Target of the test : A Linux cluster

Agent deploying the test : An internal agent

Outputs of the test : One set of results for each node in the Linux cluster being monitored.

Job Name Description

Test Period

How often should the test be executed

Host

The host for which the test is to be configured.

Port

The port at which the specified host listens. By default, this is Null.

Report by Owner Node Only

If this flag is set to Yes, then, this test will report metrics only for the owner node and not for the other nodes in the cluster. On the other hand, if the flag is set to No, then, it indicates that the test will report metrics for all the nodes in the cluster. By default, this flag is set to No.

Use SUDO

By default, this flag is set to Yes, indicating that the test uses sudo command to collect the daemon-related metrics. If this flag is set to No, then the test will not collect the metrics using sudo command.

SUDO Path

This parameter is relevant only when the Use SUDO parameter is set to Yes. By default, the SUDO Path is set to none. This implies that the sudo command is in its default location - i.e., in the /usr/bin or /usr/sbin folder of the target host. In this case, once the Use SUDO flag is set to Yes, the eG agent automatically runs the sudo command from its default location to allow access to the daemon process. However, if the sudo command is available in a different location in your environment, you will have to explicitly specify the full path to the sudo command in this text box to enable the eG agent to run the sudo command.

DD Frequency

Refers to the frequency with which detailed diagnosis measures are to be generated for this test. The default is 1:1. This indicates that, by default, detailed measures will be generated every time this test runs, and also every time the test detects a problem. You can modify this frequency, if you so desire. Also, if you intend to disable the detailed diagnosis capability for this test, you can do so by specifying none against DD frequency.

Detailed Diagnosis

To make diagnosis more efficient and accurate, the eG Enterprise embeds an optional detailed diagnostic capability. With this capability, the eG agents can be configured to run detailed, more elaborate tests as and when specific problems are detected. To enable the detailed diagnosis capability of this test for a particular server, choose the On option.

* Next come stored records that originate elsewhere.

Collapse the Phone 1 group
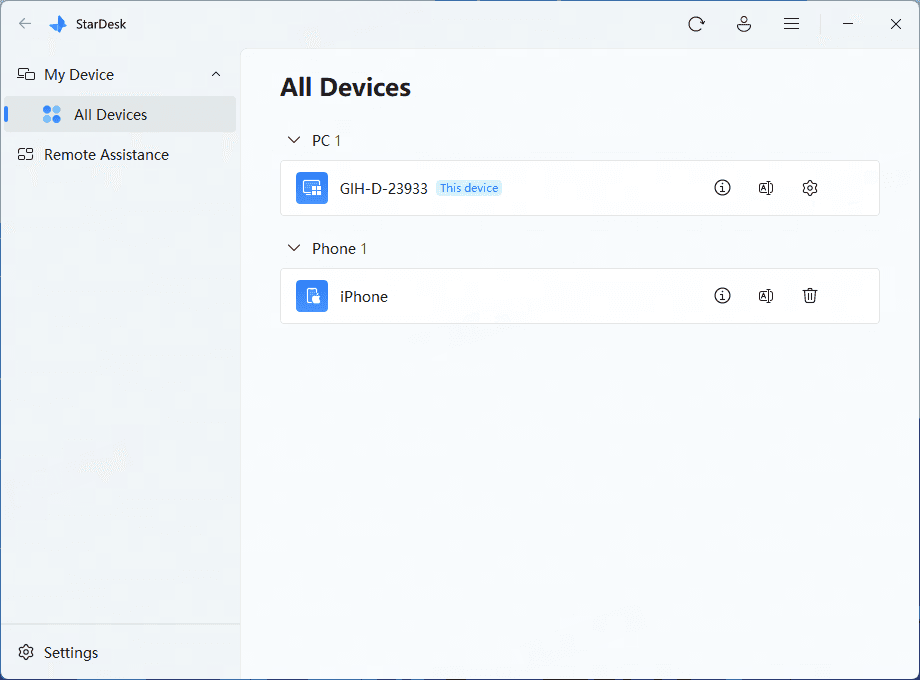 pyautogui.click(x=294, y=248)
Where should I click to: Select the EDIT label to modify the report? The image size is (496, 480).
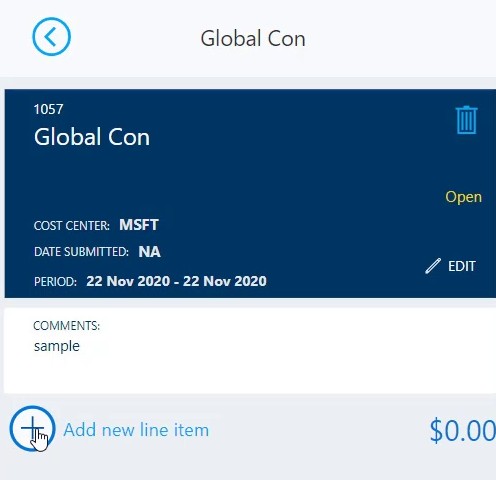(x=462, y=266)
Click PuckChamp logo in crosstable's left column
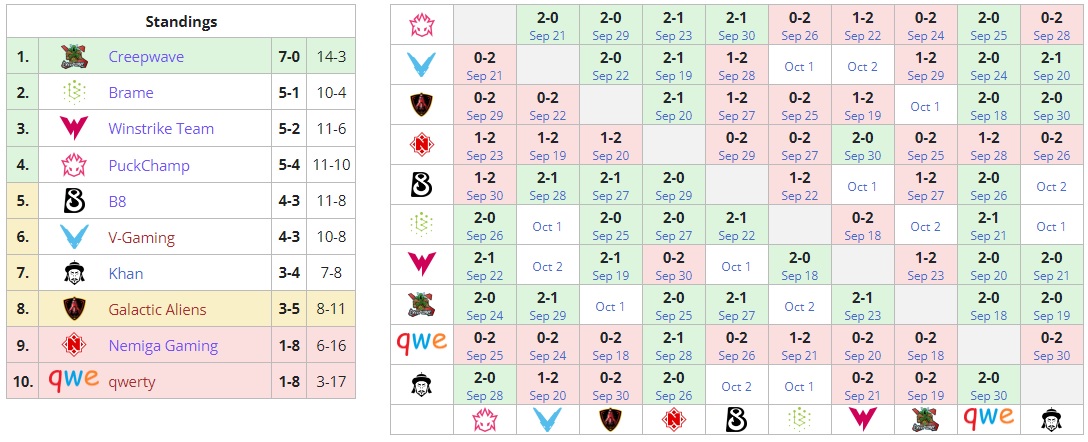The width and height of the screenshot is (1088, 442). 421,25
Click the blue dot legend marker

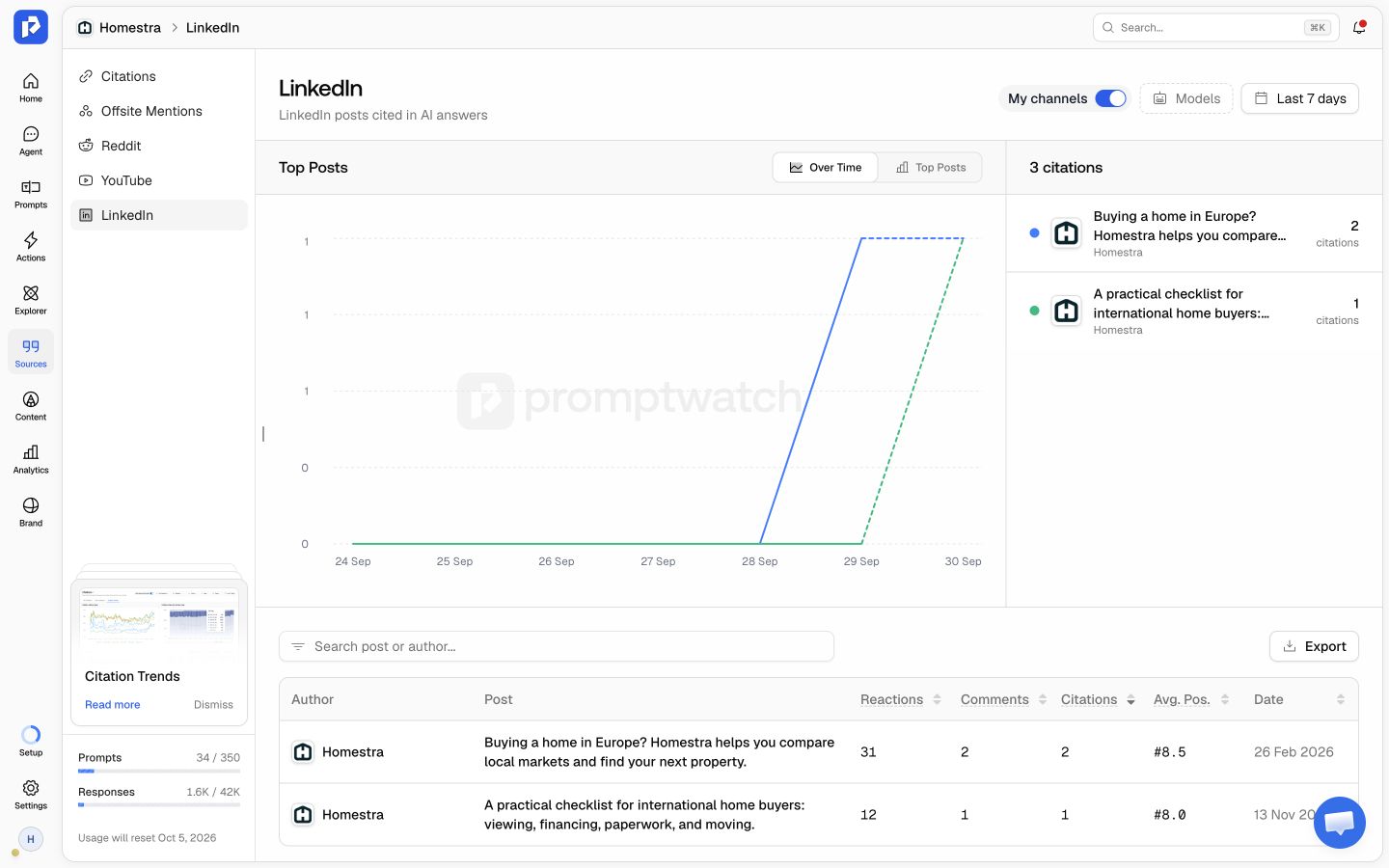click(x=1034, y=233)
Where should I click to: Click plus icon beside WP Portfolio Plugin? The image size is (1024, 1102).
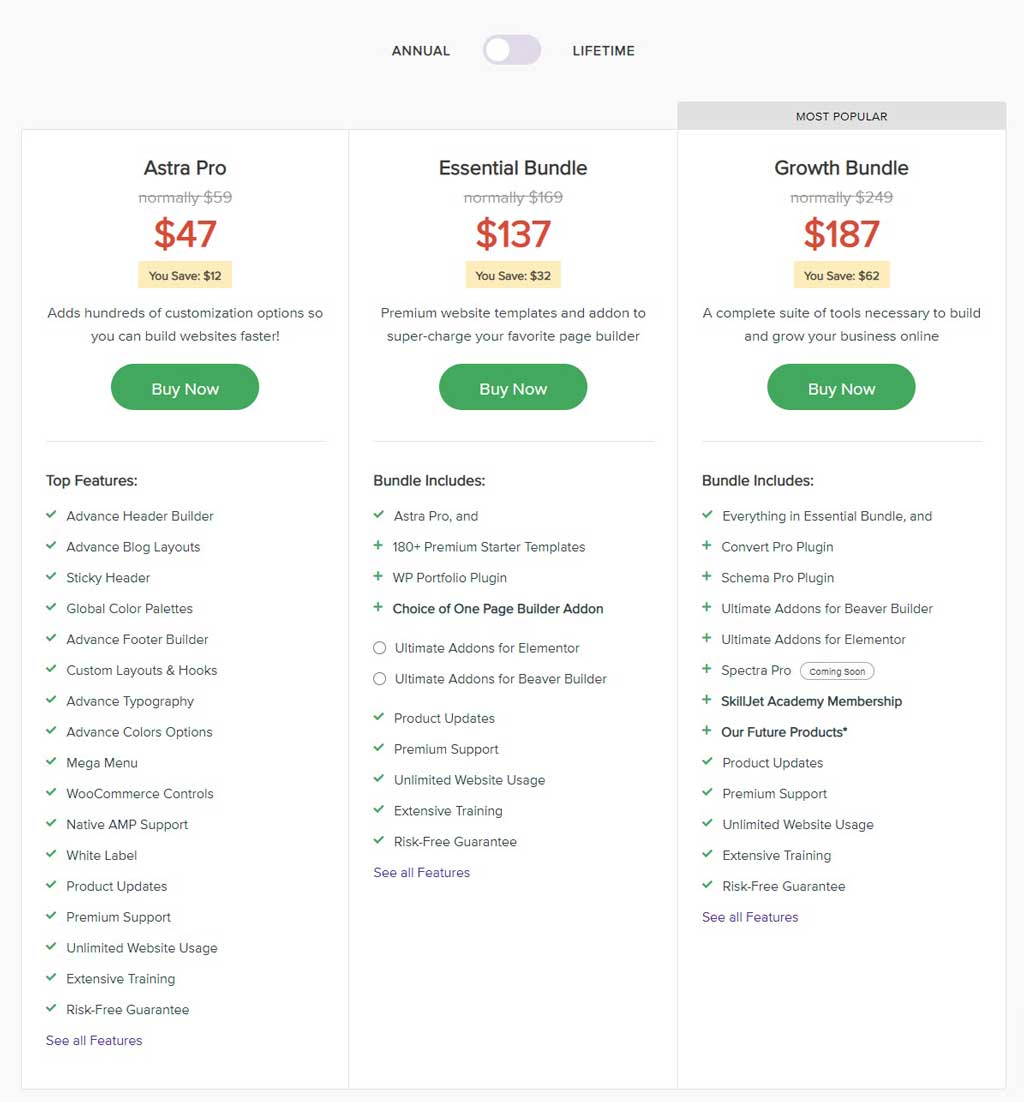(x=378, y=576)
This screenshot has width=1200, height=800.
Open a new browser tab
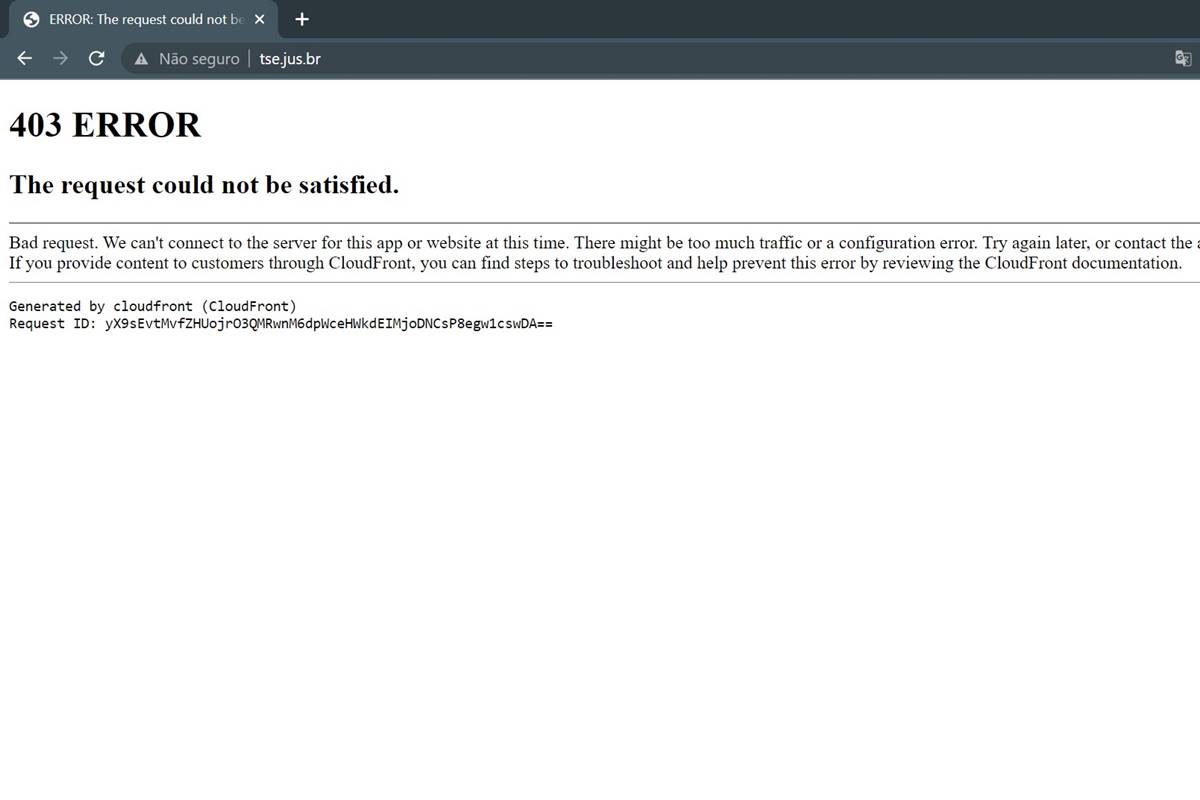point(302,19)
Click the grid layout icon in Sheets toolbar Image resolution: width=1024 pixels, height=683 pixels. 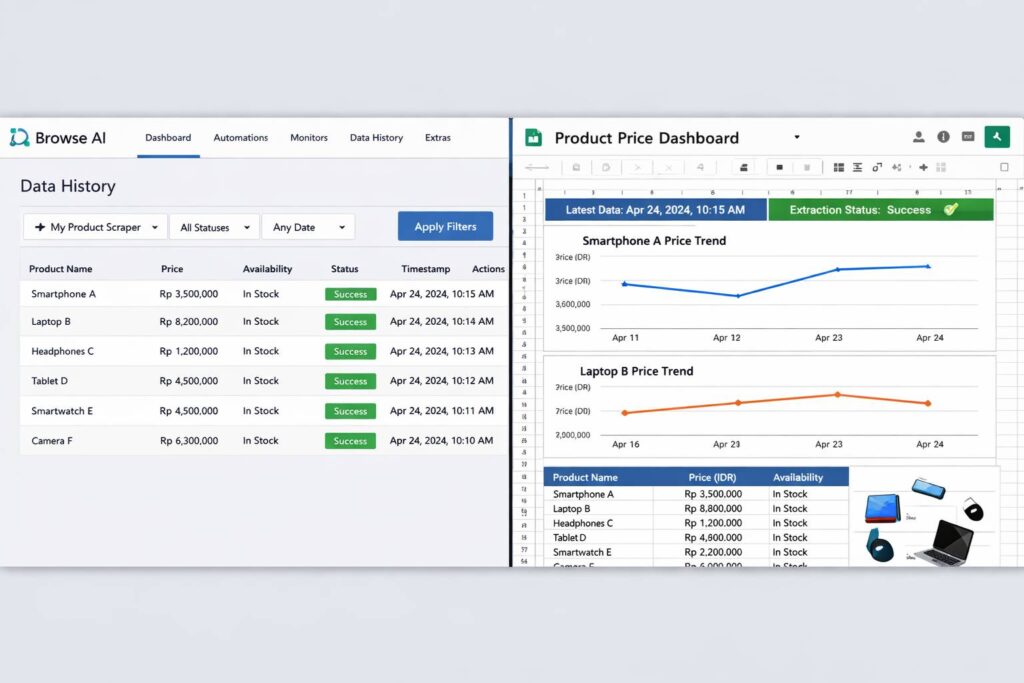pyautogui.click(x=839, y=167)
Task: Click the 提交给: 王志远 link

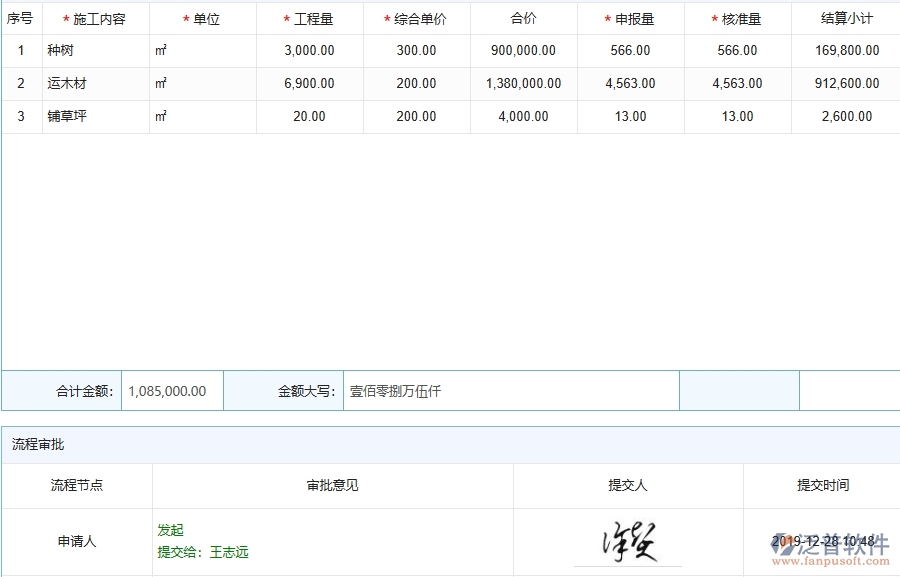Action: 202,550
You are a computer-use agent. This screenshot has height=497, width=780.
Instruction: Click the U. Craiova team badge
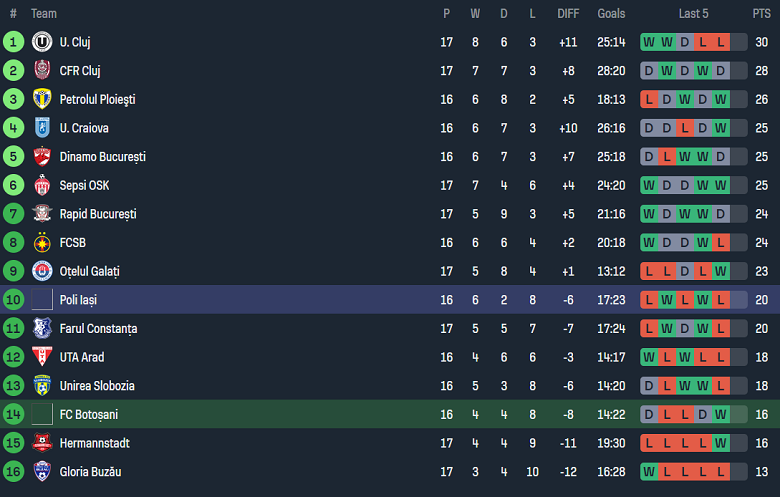(x=42, y=128)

To disable the capability, click on the Off option.

The option to selectively enable/disable the detailed diagnosis capability will be available only if the following conditions are fulfilled:

  • The eG manager license should allow the detailed diagnosis capability
  • Both the normal and abnormal frequencies configured for the detailed diagnosis measures should not be 0.
Measurements made by the test
Measurement Description Measurement Unit Interpretation

Node status

Indicates the current status of this node.

 

The values that this measure can report and their corresponding numeric values are listed in the table below:

Measure Value Numeric Value
Online 100
Standby 75

Maintenance

50

Offline

0

Note:

By default, this measure can report the Measure values mentioned above while indicating the current state of each node. However, the graph of this measure is indicated using the numeric equivalents as specified in the above-mentioned table.

Has the owner node been changed?

Indicates whether/not the owner node has been changed during the last measurement period.

 

The values that this measure can report and their corresponding numeric values are listed in the table below:

Measure Value Numeric Value
Yes 100
No 0

Note:

By default, this measure can report the Measure values mentioned above while indicating whether/not the owner node has been changed. However, the graph of this measure is indicated using the numeric equivalents i.e., 0 or 100.

The detailed diagnosis of this measure reveals the name of owner node.

Is owner node?

Indicates whether/not this node is the owner node.

 

The values that this measure can report and their corresponding numeric values are listed in the table below:

Measure Value Numeric Value
Yes 100
No 0

Note:

By default, this measure can report the Measure values mentioned above while indicating whether this node is owner node. However, the graph of this measure is indicated using the numeric equivalents i.e., 0 or 100.